Segment Start: Data to process

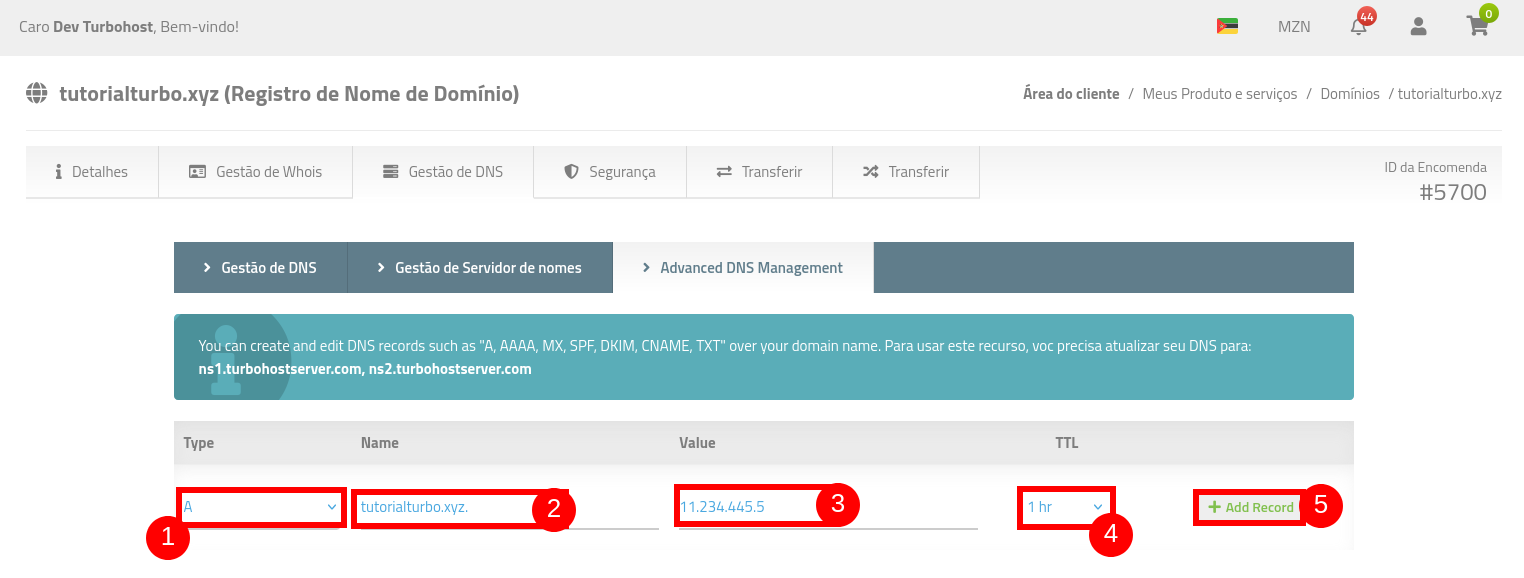Click the Name field containing tutorialturbo.xyz.

tap(440, 507)
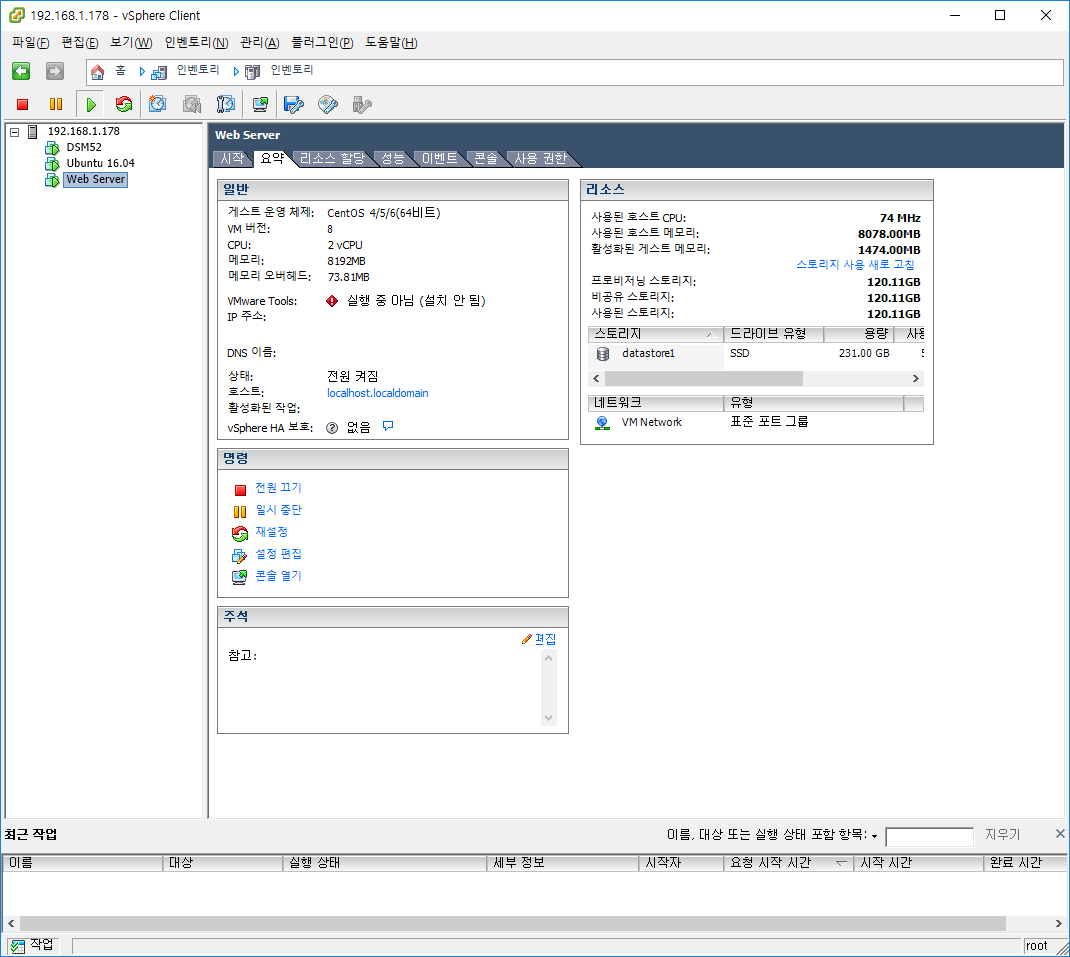Open the filter dropdown arrow in recent tasks

[x=875, y=836]
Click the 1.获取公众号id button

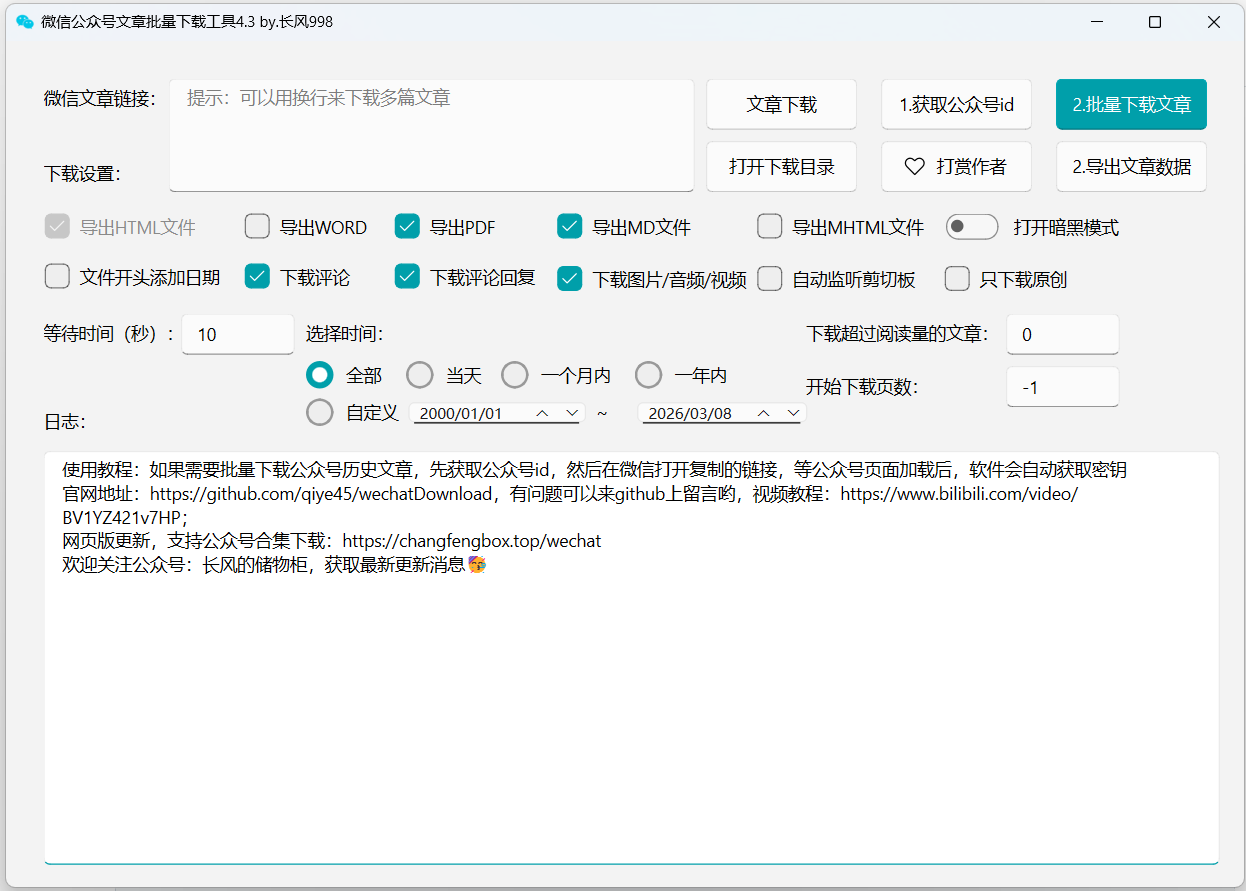tap(956, 105)
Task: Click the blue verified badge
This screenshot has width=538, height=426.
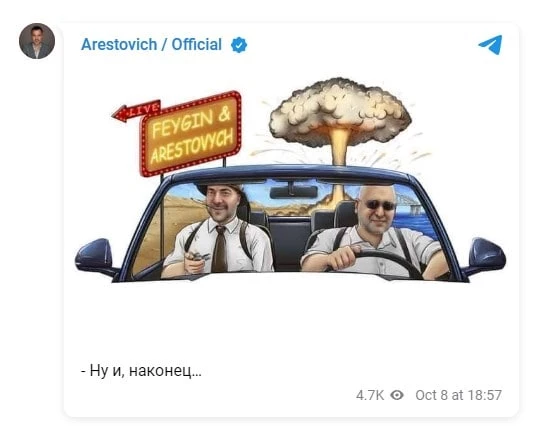Action: tap(239, 45)
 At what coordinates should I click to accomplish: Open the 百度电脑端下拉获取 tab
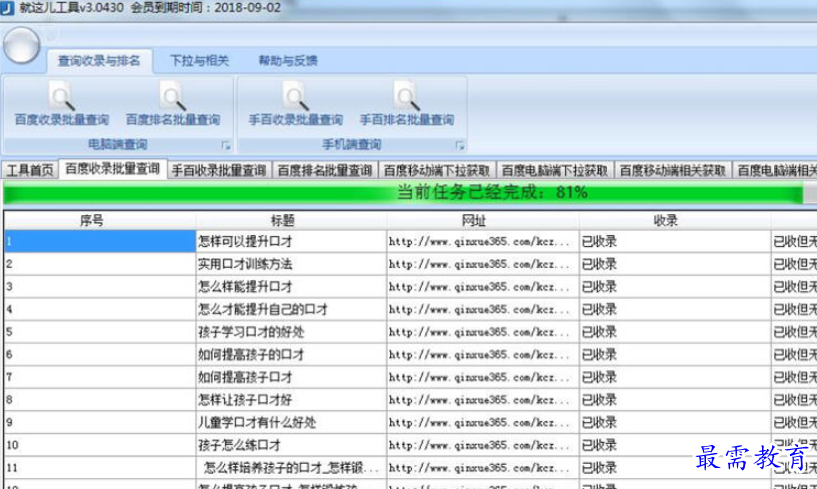(x=555, y=170)
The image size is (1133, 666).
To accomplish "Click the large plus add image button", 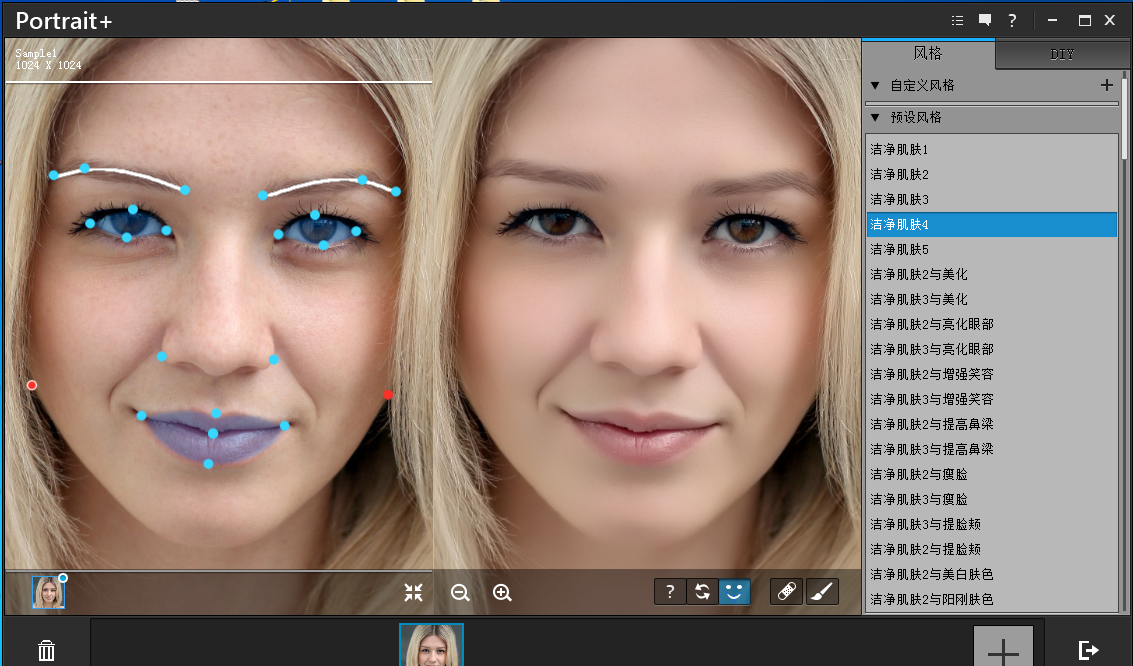I will coord(1003,648).

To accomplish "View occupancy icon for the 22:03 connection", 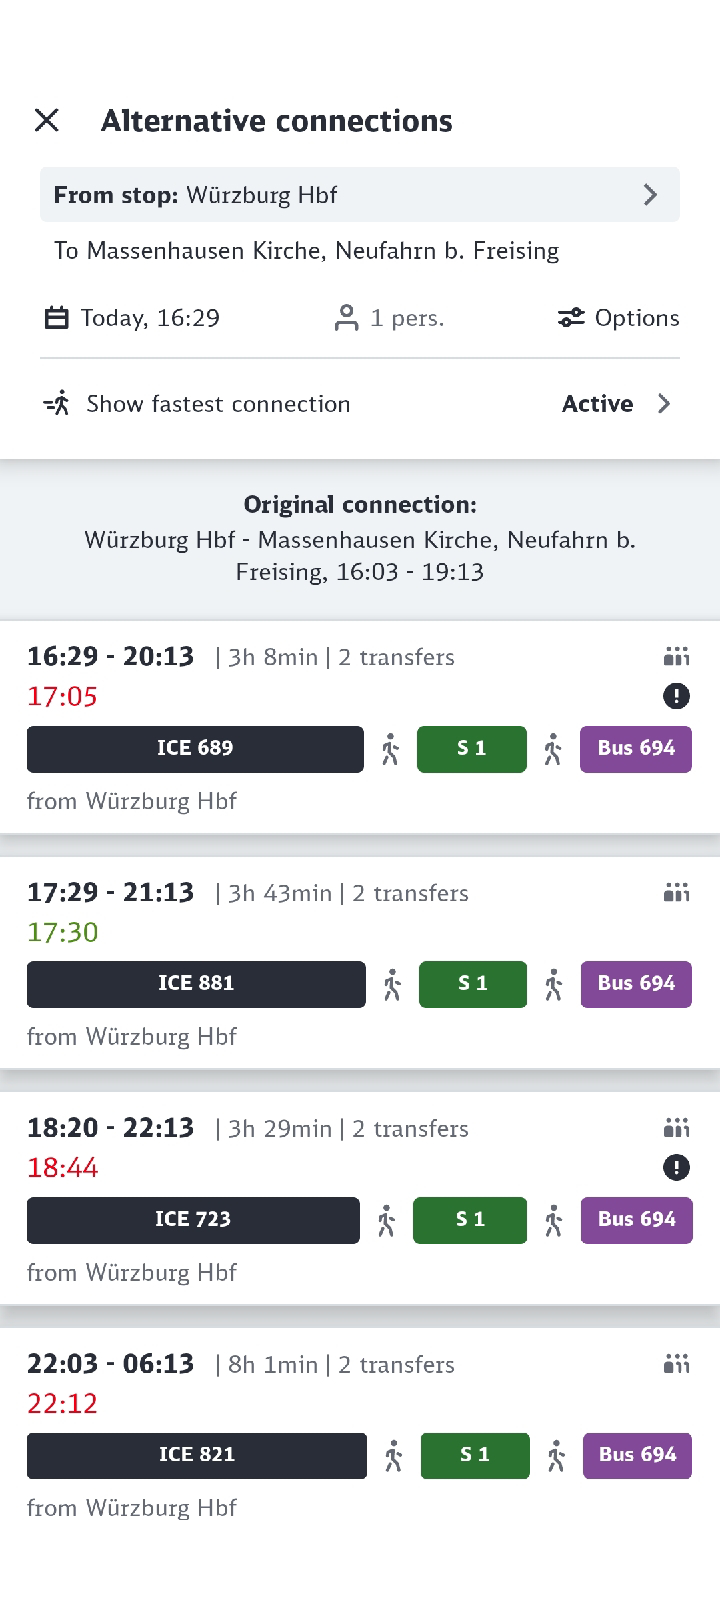I will [x=676, y=1364].
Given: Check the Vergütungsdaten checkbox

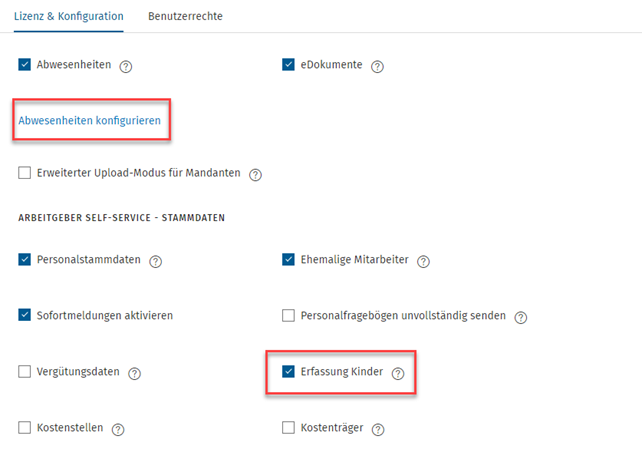Looking at the screenshot, I should coord(25,371).
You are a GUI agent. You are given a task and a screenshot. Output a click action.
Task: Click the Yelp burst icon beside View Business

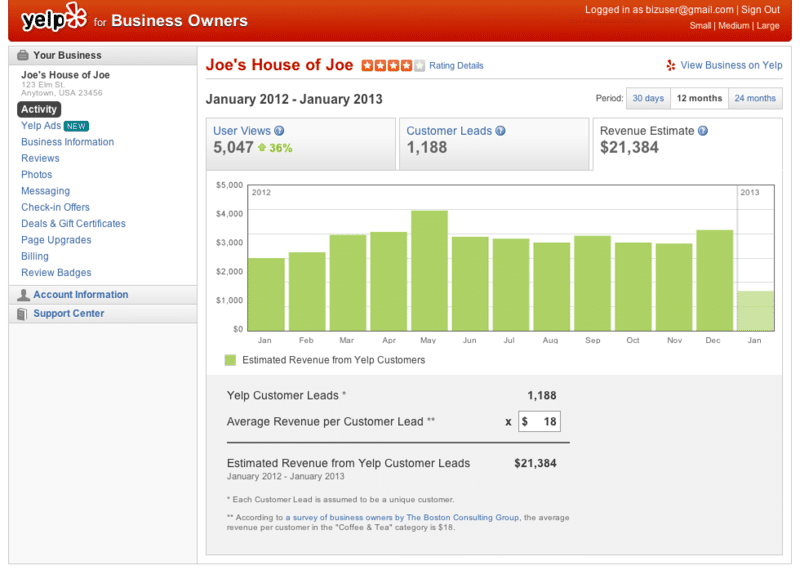pyautogui.click(x=670, y=65)
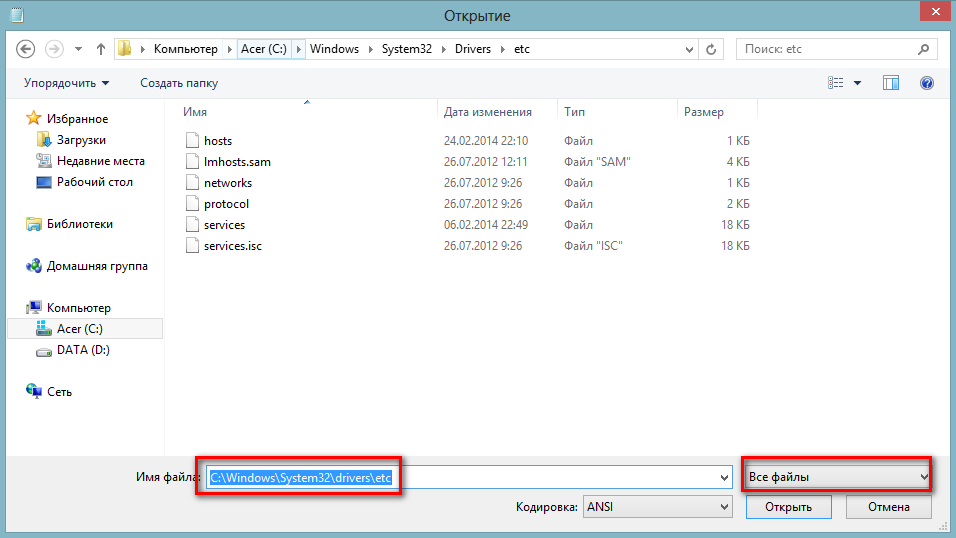This screenshot has height=538, width=956.
Task: Select DATA (D:) drive in sidebar
Action: [83, 350]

Segment End: Data to process

* Task statement: Please retype the lines from the one that contains "Task: Click the Yelp" through the final line of the data, both included, without any pictures.

* Answer to the exercise:
Task: Click the Yelp burst icon beside View Business

pyautogui.click(x=670, y=65)
This screenshot has height=538, width=956.
Task: Select DATA (D:) drive in sidebar
Action: [83, 350]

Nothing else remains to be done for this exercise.